Blocking Calls on Lync Server and Skype for Business Based on Caller ID

Update 2016/04/01 – To avoid Missed call notifications check Missed call notification when the call is blocked by CallerIDBlock MSPL Script

Last week a customer asked how we can block calls in Lync Server. After some searching, I found the following post:

VoIPNorm’s UC Blog – Blocking Calls in Lync Based on Caller ID

Unfortunately, the comments refer that the script worked only on Lync Server 2010, but not on Lync Server 2013.

With the help of both the above blog script and the MSPL scripting reference, the script was rewritten to support Lync Server 2013 and Skype for Business Server 2015. The script is available in the TechNet Gallery for download:

MSPL: Blocking Calls on Lync Server/Skype for Business 2015 Based on CallerID
https://github.com/uclobby/CallerIDBlock

In the script, we only need to replace <Lync Share Path> to the proper setting. On a Standard Pool this can be a local path, but on Enterprise Pool it makes more sense to use Lync Share. The reason for this is because all Front Ends must reach both the script and blocked number list files when we enable the script.
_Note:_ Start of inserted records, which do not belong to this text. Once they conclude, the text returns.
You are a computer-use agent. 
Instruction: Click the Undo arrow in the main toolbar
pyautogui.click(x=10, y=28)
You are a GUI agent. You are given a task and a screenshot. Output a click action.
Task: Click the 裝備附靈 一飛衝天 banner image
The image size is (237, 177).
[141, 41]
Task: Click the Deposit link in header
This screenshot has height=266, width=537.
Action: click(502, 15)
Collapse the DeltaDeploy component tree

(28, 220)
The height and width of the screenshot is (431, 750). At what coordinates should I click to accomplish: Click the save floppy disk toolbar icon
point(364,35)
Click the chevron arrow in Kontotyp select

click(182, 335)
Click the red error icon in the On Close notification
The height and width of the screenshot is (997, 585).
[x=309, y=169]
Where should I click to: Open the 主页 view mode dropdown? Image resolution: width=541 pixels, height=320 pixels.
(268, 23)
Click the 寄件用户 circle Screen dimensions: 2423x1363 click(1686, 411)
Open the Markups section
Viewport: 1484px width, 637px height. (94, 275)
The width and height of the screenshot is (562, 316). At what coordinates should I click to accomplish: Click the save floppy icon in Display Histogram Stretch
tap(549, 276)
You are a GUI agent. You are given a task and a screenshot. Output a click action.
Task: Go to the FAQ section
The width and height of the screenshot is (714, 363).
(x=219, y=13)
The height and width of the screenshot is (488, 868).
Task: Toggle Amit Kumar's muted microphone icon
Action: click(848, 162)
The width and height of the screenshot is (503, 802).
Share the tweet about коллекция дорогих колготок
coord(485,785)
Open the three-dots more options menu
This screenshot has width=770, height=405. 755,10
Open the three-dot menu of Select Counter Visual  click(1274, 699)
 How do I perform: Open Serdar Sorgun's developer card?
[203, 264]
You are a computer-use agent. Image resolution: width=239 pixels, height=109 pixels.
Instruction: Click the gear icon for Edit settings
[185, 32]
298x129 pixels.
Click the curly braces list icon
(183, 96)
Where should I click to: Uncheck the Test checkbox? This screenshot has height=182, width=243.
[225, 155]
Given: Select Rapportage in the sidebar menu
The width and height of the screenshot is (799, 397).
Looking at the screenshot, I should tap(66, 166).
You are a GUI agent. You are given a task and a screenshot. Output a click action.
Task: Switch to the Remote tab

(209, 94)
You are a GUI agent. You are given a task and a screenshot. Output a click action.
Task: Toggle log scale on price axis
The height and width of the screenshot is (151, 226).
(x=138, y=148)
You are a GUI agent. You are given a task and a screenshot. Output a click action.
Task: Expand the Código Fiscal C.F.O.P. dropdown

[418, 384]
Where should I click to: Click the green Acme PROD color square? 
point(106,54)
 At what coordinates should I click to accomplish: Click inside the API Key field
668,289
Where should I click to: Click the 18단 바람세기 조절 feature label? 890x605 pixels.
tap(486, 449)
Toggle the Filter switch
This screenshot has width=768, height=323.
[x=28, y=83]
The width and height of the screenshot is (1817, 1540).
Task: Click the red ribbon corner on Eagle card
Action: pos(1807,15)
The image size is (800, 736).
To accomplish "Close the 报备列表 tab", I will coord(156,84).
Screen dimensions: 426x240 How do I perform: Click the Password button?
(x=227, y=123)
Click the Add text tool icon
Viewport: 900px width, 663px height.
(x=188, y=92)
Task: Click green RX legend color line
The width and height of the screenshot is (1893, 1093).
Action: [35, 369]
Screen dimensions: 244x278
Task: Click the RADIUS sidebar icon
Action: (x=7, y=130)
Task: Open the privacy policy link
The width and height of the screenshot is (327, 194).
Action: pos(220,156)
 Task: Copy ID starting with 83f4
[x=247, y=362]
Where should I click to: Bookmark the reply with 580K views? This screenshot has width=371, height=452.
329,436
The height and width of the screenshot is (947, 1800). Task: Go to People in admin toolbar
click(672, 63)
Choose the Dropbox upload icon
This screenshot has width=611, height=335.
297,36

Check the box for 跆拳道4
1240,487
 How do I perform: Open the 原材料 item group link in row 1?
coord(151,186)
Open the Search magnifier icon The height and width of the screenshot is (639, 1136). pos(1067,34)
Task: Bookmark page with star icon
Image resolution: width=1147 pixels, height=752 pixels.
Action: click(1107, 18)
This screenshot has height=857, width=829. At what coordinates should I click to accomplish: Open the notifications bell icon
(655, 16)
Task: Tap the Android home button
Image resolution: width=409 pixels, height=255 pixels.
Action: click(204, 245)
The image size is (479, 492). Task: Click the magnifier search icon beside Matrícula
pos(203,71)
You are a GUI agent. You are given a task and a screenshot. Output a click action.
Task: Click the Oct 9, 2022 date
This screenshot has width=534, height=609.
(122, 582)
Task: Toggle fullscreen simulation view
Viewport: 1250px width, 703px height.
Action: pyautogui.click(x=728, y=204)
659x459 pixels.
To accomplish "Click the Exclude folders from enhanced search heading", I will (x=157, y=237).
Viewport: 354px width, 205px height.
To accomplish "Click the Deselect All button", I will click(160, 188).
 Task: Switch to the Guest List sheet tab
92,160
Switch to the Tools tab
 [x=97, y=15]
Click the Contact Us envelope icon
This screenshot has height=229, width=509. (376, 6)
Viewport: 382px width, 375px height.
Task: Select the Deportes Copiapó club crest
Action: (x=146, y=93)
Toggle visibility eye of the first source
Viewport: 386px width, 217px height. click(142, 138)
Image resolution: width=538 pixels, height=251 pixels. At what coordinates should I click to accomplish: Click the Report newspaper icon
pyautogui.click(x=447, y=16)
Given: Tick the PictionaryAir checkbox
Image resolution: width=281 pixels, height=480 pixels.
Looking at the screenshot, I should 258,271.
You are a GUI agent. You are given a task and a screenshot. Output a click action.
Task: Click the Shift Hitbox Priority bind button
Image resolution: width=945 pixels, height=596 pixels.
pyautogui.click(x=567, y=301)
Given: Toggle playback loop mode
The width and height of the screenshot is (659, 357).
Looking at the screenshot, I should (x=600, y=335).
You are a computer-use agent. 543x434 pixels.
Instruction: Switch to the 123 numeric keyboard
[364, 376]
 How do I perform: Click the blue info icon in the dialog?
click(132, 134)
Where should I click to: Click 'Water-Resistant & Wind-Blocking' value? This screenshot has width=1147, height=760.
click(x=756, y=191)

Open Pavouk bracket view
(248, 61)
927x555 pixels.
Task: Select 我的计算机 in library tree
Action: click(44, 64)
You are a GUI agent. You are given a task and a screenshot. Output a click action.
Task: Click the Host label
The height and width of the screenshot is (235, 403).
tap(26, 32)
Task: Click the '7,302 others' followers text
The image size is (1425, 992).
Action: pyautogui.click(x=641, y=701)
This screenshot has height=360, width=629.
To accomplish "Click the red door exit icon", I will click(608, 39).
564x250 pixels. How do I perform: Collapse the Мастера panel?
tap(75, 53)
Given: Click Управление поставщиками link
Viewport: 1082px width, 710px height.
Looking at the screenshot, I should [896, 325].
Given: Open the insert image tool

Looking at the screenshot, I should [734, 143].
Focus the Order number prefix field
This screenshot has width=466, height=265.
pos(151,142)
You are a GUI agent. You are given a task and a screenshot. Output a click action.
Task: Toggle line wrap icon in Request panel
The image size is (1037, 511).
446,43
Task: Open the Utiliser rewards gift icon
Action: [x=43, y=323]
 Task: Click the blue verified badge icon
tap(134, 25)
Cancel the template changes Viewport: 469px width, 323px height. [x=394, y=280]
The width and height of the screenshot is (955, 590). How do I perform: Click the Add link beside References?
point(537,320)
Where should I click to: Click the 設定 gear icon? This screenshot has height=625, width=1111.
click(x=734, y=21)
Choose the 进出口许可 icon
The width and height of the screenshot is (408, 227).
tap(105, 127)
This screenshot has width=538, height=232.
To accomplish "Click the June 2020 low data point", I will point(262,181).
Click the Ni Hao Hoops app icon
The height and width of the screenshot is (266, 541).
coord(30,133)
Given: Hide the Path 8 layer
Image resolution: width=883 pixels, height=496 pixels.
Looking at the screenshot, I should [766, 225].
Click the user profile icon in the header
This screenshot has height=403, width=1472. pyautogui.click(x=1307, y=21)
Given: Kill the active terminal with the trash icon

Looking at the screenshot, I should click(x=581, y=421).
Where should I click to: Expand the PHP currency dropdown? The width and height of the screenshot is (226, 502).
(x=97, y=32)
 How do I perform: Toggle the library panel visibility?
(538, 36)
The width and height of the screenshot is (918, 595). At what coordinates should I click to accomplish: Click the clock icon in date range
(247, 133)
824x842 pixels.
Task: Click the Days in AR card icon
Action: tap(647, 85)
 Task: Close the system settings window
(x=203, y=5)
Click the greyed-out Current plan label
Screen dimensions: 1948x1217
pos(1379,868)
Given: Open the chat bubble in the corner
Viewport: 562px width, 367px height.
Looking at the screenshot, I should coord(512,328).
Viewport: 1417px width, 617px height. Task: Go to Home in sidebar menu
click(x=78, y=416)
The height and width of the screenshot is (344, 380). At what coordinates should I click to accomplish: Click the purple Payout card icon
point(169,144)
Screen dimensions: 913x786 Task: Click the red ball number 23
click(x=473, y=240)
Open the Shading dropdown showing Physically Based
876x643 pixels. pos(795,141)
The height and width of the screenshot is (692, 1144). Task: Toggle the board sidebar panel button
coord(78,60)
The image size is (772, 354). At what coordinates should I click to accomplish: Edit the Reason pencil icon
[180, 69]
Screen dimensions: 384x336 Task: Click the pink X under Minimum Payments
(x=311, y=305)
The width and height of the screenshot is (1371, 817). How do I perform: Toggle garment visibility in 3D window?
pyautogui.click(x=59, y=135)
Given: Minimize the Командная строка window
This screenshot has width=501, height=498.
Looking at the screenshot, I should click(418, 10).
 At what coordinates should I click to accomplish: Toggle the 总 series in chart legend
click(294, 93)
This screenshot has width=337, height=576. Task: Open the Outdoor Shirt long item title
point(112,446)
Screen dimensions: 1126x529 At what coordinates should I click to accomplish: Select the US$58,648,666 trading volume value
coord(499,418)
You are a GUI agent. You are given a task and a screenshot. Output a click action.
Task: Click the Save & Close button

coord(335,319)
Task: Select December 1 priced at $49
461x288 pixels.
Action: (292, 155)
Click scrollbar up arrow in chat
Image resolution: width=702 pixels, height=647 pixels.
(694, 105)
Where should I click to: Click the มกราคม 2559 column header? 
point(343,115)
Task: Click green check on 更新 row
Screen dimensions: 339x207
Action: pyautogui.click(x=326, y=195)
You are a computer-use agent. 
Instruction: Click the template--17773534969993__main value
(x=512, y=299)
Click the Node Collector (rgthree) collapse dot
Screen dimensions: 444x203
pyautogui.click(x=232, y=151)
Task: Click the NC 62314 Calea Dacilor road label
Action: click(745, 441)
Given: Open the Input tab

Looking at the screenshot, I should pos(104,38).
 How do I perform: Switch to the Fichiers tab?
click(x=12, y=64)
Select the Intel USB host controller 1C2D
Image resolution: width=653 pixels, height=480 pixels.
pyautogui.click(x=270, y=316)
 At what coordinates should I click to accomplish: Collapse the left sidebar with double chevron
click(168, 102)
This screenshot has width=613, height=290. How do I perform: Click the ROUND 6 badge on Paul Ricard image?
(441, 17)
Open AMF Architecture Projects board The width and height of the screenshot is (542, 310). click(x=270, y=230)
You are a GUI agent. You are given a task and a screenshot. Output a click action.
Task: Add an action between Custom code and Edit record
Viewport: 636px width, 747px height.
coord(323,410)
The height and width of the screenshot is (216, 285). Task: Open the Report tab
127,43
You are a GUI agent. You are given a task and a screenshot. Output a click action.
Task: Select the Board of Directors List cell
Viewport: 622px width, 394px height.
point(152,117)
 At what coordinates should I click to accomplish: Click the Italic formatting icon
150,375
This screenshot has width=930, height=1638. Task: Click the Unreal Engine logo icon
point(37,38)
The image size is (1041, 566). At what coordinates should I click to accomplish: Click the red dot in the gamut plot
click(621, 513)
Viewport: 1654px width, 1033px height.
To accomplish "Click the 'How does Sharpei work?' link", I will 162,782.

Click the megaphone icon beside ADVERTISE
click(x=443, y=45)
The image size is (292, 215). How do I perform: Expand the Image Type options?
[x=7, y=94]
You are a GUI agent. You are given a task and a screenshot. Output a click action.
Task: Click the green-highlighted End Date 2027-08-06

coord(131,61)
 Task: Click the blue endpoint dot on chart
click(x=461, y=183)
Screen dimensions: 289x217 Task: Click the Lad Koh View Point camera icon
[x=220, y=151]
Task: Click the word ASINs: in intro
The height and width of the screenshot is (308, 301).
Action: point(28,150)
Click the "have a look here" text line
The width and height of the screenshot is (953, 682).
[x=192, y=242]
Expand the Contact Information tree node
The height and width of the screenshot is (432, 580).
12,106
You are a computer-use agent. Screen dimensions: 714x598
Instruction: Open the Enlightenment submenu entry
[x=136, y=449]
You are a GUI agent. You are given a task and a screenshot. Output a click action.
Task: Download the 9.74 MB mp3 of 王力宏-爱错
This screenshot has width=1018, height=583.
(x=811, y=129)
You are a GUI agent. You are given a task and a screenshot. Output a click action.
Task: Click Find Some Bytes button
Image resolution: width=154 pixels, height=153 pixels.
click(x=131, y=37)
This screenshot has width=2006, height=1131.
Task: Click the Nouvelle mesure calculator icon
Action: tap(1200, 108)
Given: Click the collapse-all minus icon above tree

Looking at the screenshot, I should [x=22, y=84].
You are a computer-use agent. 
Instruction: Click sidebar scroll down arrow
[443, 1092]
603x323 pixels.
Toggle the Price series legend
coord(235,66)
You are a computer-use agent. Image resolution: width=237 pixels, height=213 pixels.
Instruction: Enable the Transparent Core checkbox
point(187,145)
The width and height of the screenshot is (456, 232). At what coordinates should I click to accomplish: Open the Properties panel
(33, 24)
Create a new folder in Lync Server Share. In this new folder put the script file (CallerIDBlock.am) and the block list file (BlockedTelephoneNumbers.txt).

calleridblock01

Insert one line per blocked number in the BlockedTelephoneNumbers.txt file. The number must be exactly what the PSTN Gateway is sending to Lync Server. In this case, our gateway doesn’t send the “+”:

Phone,Action
01234567890,block
01234567891,block
01234567892,block

The next step is to add the script as a Lync Server Application. This can be done by entering the following cmdlet in Lync PowerShell:

New-CsServerApplication -Identity “Service:Registrar:<Lync/SfB Front End Pool>/CallerIDBlock” -Uri http://uclobby.com/2014/07/31/CallerIDBlock -Critical $false -ScriptName “\\<Lync/SfB Share Path>\CallerIDBlock\CallerIDBlock.am”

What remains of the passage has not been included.